━━━ Source

La veille de ma rencontre avec Danielle Dastugue, j’avais tellement picolé dans un pub que j’ai pris de l’aspirine et qu’un vaisseau de l’œil a éclaté. Elle m’a renvoyé chez moi. Cela fait vingt ans que je ne prends plus d’aspirine et que je n’ai plus mal à la tête. » D’emblée, Olivier Douzou, fondateur du Rouergue Jeunesse en 1993, ne veut pas être sérieux.

Olivier Douzou est arrivé à l’édition par hasard. Passionné par le dessin depuis qu’il est tout petit, ce graphiste génial a une formation d’architecte par défaut. « Je voulais entrer dans une école d’art, Estienne, Duperré, ou Olivier de Serres. Je n’ai pas été reçu à l’écrit et je n’ai pas pu passer l’oral », raconte-t-il en ajoutant, goguenard : « Parce que ça existe un oral de dessin ! » Le Rouergat descend donc à Montpellier faire des études d’architecture (1982-1987), tout en « dessinant des maisons particulières et corrigeant les plans de [ses] copains… comme tous les architectes », et en travaillant comme graphiste pour des agences. Il poursuit dans cette voie et passe quatre ans chez Agora 21 (de 1989 à 1992) et six mois chez Design Strategy. Aujourd’hui, il continue à dessiner des couteaux et autres objets pour Michel Bras, le chef ruthénois.

«

Compète

».

Olivier Douzou est aussi scénographe depuis 1997 pour le Salon du livre de jeunesse de Montreuil et ses expositions. « J’ai toujours travaillé sur différents supports et chacun d’entre eux m’a aidé pour le livre », commente- t-il, en insistant sur le travail d’équipe. C’est avec cette équipe qu’il prépare l’exposition sur les héros pour le prochain Montreuil et a gagné une « compète » pour l’exposition sur Spirou qui aura lieu au musée de la BD d’Angoulême en juillet.

━━━━━━
━━━ Jeu d'enregistrements

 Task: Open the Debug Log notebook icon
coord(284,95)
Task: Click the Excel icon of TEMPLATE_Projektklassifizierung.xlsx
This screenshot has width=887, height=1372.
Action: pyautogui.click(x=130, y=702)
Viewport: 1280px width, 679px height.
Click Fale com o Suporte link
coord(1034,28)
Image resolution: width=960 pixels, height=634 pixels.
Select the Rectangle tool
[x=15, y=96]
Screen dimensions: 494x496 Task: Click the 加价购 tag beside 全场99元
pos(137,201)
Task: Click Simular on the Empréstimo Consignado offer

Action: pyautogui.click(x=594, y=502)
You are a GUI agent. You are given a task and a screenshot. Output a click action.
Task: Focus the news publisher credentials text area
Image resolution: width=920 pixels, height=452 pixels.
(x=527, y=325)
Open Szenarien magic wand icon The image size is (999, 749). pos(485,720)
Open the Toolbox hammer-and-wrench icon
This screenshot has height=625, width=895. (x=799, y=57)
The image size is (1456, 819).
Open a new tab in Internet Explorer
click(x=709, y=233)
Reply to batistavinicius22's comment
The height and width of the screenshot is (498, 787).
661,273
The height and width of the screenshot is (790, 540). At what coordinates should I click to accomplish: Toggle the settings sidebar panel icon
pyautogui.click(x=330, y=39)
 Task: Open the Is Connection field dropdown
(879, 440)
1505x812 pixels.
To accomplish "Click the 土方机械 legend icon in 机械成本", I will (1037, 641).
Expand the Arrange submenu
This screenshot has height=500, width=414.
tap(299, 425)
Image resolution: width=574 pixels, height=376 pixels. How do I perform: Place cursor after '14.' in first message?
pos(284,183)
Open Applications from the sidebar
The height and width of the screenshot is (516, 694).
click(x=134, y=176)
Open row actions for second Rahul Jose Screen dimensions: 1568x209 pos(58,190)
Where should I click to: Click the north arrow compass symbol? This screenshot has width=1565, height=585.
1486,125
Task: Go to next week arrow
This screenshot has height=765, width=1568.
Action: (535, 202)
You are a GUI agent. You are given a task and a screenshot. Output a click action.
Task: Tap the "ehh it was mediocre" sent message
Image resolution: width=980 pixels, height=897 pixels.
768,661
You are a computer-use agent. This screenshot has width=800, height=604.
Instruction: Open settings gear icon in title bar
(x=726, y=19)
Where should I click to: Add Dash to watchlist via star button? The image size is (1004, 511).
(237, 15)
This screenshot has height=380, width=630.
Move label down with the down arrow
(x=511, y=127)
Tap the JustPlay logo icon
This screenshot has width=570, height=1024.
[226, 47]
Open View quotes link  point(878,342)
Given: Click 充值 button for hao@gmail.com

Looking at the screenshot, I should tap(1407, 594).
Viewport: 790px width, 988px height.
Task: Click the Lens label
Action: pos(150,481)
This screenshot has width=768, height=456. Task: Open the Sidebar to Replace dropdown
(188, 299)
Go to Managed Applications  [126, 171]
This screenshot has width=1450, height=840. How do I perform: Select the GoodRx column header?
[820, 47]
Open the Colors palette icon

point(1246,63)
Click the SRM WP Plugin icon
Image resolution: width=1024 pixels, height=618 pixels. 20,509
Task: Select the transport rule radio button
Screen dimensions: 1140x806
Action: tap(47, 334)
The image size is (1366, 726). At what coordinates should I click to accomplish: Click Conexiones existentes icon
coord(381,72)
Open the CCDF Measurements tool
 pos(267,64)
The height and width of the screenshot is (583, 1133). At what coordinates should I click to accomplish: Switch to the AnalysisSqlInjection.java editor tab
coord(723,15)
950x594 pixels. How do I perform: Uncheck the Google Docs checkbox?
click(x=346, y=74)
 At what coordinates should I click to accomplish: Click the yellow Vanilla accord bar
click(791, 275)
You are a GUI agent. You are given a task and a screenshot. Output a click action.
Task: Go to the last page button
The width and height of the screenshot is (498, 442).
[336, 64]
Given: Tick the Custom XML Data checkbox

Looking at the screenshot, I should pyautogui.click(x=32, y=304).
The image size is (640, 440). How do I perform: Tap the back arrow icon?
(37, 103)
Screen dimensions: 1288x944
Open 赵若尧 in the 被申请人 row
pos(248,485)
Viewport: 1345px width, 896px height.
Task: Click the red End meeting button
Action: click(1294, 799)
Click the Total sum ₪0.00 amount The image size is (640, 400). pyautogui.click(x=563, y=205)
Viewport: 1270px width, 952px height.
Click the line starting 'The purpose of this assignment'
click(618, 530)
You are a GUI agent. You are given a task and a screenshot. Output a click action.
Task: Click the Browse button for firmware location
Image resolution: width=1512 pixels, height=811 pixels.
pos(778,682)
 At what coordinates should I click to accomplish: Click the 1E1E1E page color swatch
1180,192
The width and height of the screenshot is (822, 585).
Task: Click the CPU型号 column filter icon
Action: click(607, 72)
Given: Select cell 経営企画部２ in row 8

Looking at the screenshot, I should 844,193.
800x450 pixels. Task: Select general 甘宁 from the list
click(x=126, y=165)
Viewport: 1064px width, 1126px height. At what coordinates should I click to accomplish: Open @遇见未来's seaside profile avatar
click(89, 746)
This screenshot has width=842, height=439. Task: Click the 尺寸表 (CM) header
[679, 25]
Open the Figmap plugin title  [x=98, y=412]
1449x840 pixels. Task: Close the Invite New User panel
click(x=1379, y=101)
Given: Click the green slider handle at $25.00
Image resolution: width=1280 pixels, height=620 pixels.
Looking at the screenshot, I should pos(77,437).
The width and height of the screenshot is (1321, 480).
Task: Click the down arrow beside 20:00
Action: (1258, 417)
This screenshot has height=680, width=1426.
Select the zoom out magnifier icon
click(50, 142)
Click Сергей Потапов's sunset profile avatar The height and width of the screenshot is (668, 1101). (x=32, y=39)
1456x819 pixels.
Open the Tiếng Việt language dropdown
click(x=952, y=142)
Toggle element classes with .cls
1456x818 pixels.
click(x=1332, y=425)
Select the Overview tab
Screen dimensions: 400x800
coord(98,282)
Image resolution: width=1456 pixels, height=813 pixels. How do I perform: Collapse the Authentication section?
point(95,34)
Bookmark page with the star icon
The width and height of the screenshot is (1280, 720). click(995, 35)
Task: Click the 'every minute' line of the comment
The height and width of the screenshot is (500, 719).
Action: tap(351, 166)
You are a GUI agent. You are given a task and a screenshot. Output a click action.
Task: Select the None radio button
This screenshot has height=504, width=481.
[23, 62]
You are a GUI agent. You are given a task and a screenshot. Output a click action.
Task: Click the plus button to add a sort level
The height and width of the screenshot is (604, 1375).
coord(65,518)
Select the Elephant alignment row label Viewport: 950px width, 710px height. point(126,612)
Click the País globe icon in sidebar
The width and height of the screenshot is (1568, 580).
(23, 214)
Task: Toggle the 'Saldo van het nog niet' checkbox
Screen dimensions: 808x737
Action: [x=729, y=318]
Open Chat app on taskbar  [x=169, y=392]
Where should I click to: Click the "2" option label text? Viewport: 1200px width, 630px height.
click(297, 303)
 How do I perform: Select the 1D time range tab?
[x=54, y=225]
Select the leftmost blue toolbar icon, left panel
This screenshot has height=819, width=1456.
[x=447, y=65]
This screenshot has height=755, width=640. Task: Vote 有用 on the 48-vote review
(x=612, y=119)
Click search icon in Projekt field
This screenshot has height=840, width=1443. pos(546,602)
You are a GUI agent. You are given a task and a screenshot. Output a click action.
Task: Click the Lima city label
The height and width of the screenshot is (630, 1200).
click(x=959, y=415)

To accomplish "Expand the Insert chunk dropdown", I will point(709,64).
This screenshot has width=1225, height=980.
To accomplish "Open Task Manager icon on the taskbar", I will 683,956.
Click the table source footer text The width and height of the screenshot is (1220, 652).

━━━━━━

**Consigne**. Traduisez en anglais, s'il vous plaît, cette phrase de la source : « Aujourd’hui, il continue à dessiner des couteaux et autres objets pour Michel Bras, le chef ruthénois. » Ces enregistrements proviennent d'une autre source.

**Réponse rédigée**. Today, he still designs knives and other objects for Michel Bras, the chef from Rodez.